Prince Philip, of course, also died this week, aged ninety nine. This blogger has never, particularly, been a fan of the Royal Family as an institution but he quite likes some of them as people and Phil The Greek, for all of his faults, was always one of those. It seems difficult to comprehend these days but, once upon a time - back in the 1950s - he was seen as something of a moderniser in a very old fashioned establishment and wasn't that well-liked because of this - as detailed, quite beautifully, in Richard Samders' 2015 Secret History documentary, Prince Philip - The Plot To Make A King. He was, for instance, vocally supportive of the BBC's right to screen their notorious 1954 adaptation of Nineteen Eighty Four, famously announcing that he and the Queen had 'thoroughly enjoyed' the broadcast - at a time when angry questions were being asked about the production in parliament and the tabloids. He could also be amusingly self-deprecating. In an address to the General Dental Council in 1960, for example, he coined a new word to describe his occasional public blunders: '"Dontopedalogy" is the science of opening your mouth and putting your foot in it, a science which I have practised for a good many years! Later in life, he suggested that his comments may have contributed to the perception that he was 'a cantankerous old sod' (quoted in Gyles Brandreth's 2004 book Philip & Elizabeth: Portrait Of A Marriage. He did have an unfortunate habit of saying some very unfortunate things over the years, of course let it be noted. So, a complex figure - a man with flaws but with some appealing qualities too. He was a passionate advocate for wildlife and the environment, although his decision to shoot a tiger while on a trip to India in 1961 caused a righteous furore. Portrayed, variously over the years, by Stewart Granger (The Royal Romance Of Charles & Diana), Christopher Lee (Charles & Diana: A Royal Love Story), David Threlfall (The Queen's Sister), James Cromwell (The Queen) and Finn Elliot, Matt Smith, Tobias Menzies, and Jonathan Pryce (The Crown), he is survived by Elizabeth his wife of seventy three years, four children (Charles, Anne and the other two) and numerous grandchildren and great grandchildren. At least a couple of whom may, one day, be kings. Just, you know, for some context.
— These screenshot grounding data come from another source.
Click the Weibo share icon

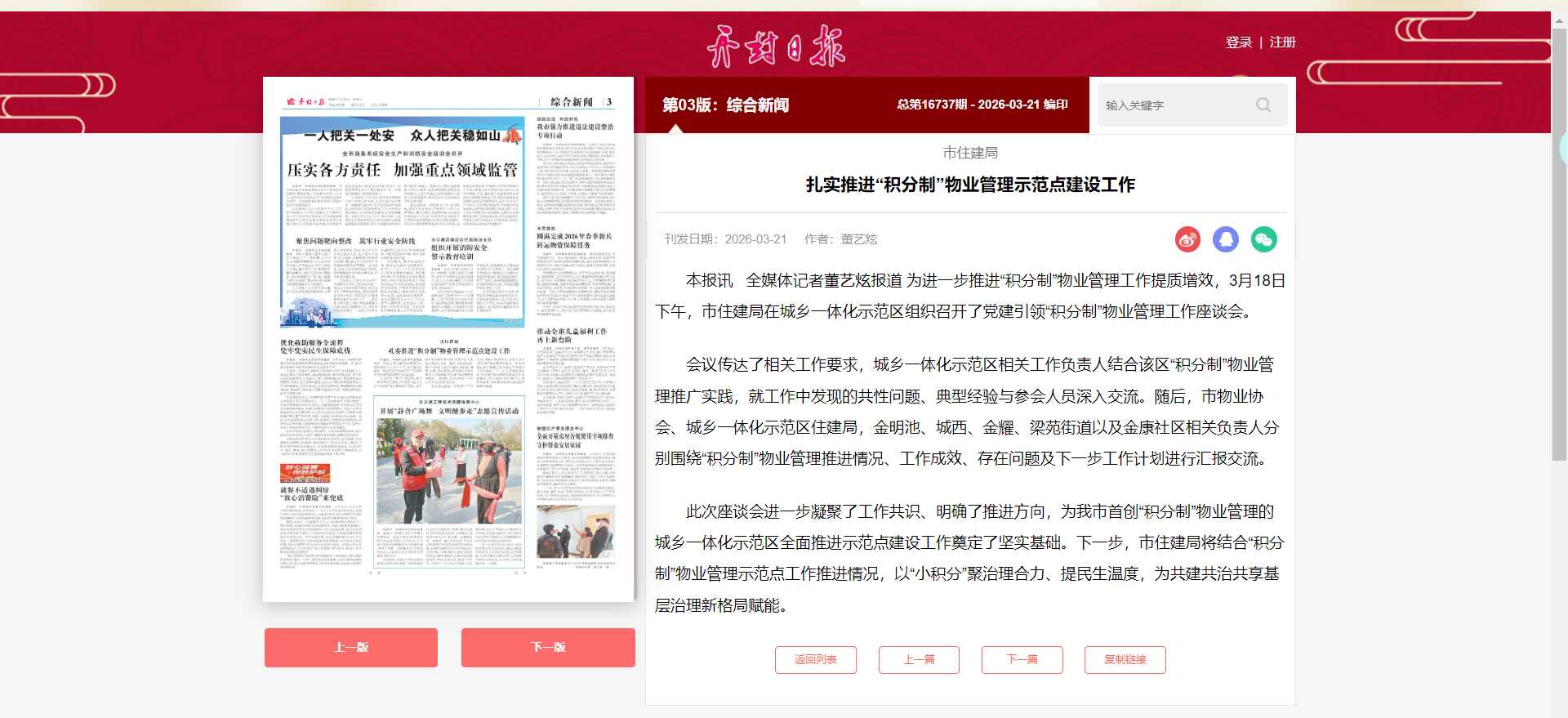1187,239
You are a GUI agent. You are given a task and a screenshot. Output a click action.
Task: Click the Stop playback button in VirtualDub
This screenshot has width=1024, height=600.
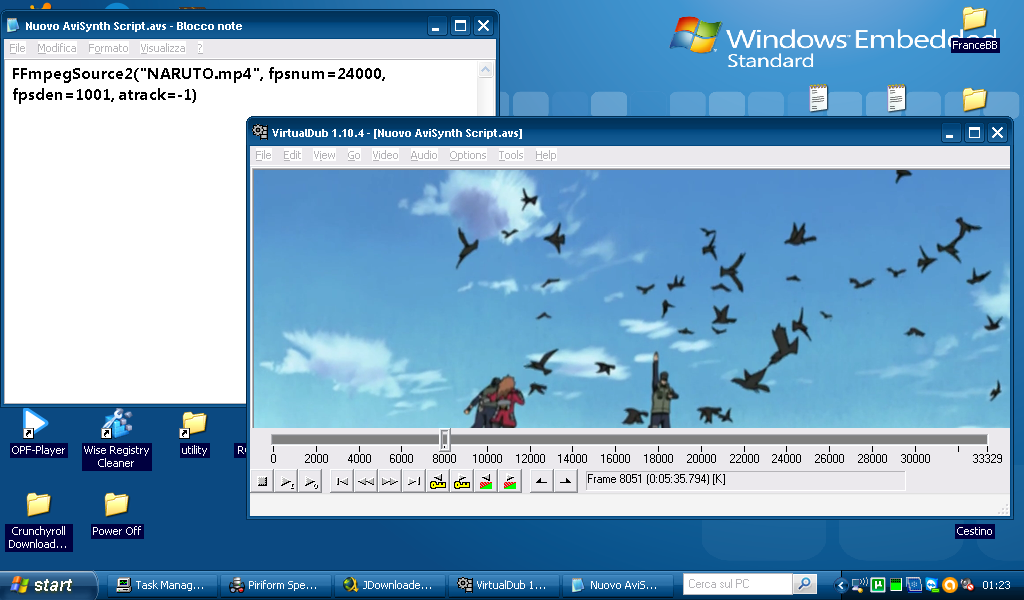tap(262, 482)
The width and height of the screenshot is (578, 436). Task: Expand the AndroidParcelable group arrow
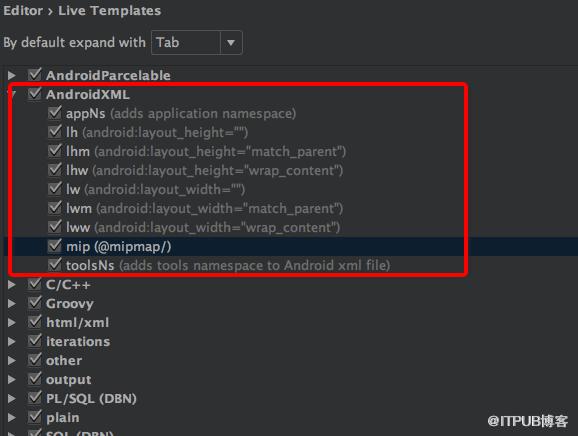[12, 76]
Isn't that always how things work out, dear blog reader? You're just settling down with your honey on a patch of damp grass on the floodplain next to the river to listen to your one hundred bestest favourite tunes (volume five) when an interfering 'orse turns up to spoil the party? One glances, nervously, over ones shoulder at the beast, appealing to its best instincts not to rabidly attack ones girlfriend and turn her into a crazed, axe-wielding homicidal maniac. That's three times this week, alone ...
On Wednesday, this blogger managed to leave the Stately Telly Topping Manor Plague House and go into town to do the weekly shopping for the first time since he started his government-advised shielding in early February. First time to Marks & Spankers since January. First time in McDonalds for ... God only knows how long. Exhausting but, surprisingly 'normal' (ish). And the McNuggets were delicious. 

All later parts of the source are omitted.